*WORK REQUEST A*. Decide whether each statement agrees with the forum thread about the GPU server build: (i) the commenter using server-edition cards runs them at 600W all the time; (ii) the server is meant to be kept in the garage; (iii) the Ada 4000 was chosen partly for its slim form factor. Answer yes or no for each, and quote the thread's deciding words.
*WORK REQUEST B*.
Answer these questions from the forum thread about the GPU server build:
(i) How much power do the GPU fans alone draw at full throttle?
(ii) Even if the cards supported NVLink, what limit on connecting them does one reply mention?
(iii) According to the quoted last line of the article, what would the author do instead of a custom build?

Right now I'm in the process of cramming Blackwell cards into an old DDR4-based Milan server, where the important thing is to be able to run large models at all. The GPU fans alone burn over 400 watts at full throttle.

storus 2 hours ago||

Did you think about Max-Q cards? 300W and they aren't that noisy either, 14% lower perf than non-Max-Q card.

CamperBob2 2 hours ago||

That was an option, but having decided on a true server chassis for other reasons, it made sense to use server-edition cards to take advantage of all those fans. I downclock them to 300W anyway for longevity, but it's nice to have the option to go to 600W if needed.

The server is going to live in the garage, so I'm not that concerned with noise. But I had no idea what to expect when I flipped the switch for the first time. It sounds like something out of the Book of Revelation. No way, no how could something like this be used in an inhabited area.

ginko 2 hours ago|||

Don't those Ada 6000 GPUs support NVLink? I think I can even see the cover for the connectors in OP's pic.

edit: Hm, finding mixed information online on whether that's still supported or not. Apparently it was removed in workstation GPUs.

mciancia 2 hours ago|||

Nope, they don't support it. And afair even if they did, you would be limited to connecting only in pairs, not all 6 together

ryandrake 52 minutes ago||

Honestly, I made the same mistake when I added a GPU to my (not $48K) existing homelab. I got a Ada 4000 for its slim form factor and low wattage, but realize after I bought it that it does not support NVLink, so I can't really effectively double it up later if I wanted to. Live and learn. I suppose you might research that a little before blowing that much money though LOL :)

thecatmak 2 hours ago||

[dead]

pelasaco 2 hours ago||

out of curiosity, did you check how much would cost to rent a cage in a colocation space? Having to power your computer from two different outlets sounds wild..

forsalebypwner 52 minutes ago|

the very last line of the article:

"If I were to do this again, I wouldn’t do a custom build like this. I would buy a standard datacenter server and rent space in a colocation center. But then I would miss saying Hi to grumbl once in a while."

*RECORDS PROVIDED*.

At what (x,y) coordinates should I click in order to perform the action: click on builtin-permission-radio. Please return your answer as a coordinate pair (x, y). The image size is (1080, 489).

* * *

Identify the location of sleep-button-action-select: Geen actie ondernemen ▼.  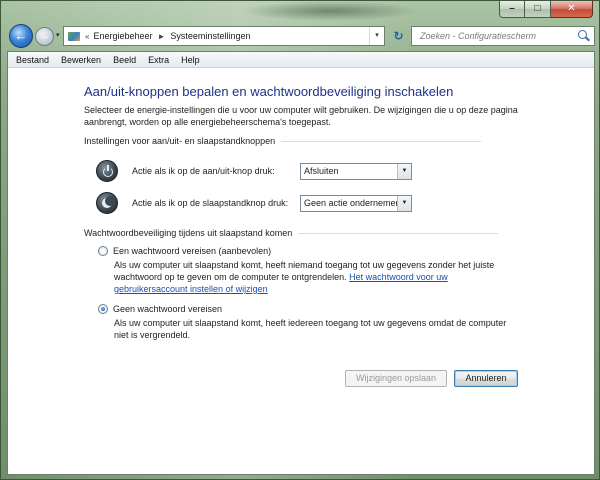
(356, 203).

*WRITTEN SOLUTION A*.
(i) No: "I downclock them to 300W anyway for longevity"
(ii) Yes: "The server is going to live in the garage"
(iii) Yes: "I got a Ada 4000 for its slim form factor and low wattage"

*WRITTEN SOLUTION B*.
(i) Over 400 watts.
(ii) The cards could only be connected in pairs, not all 6 together.
(iii) Buy a standard datacenter server and rent space in a colocation center.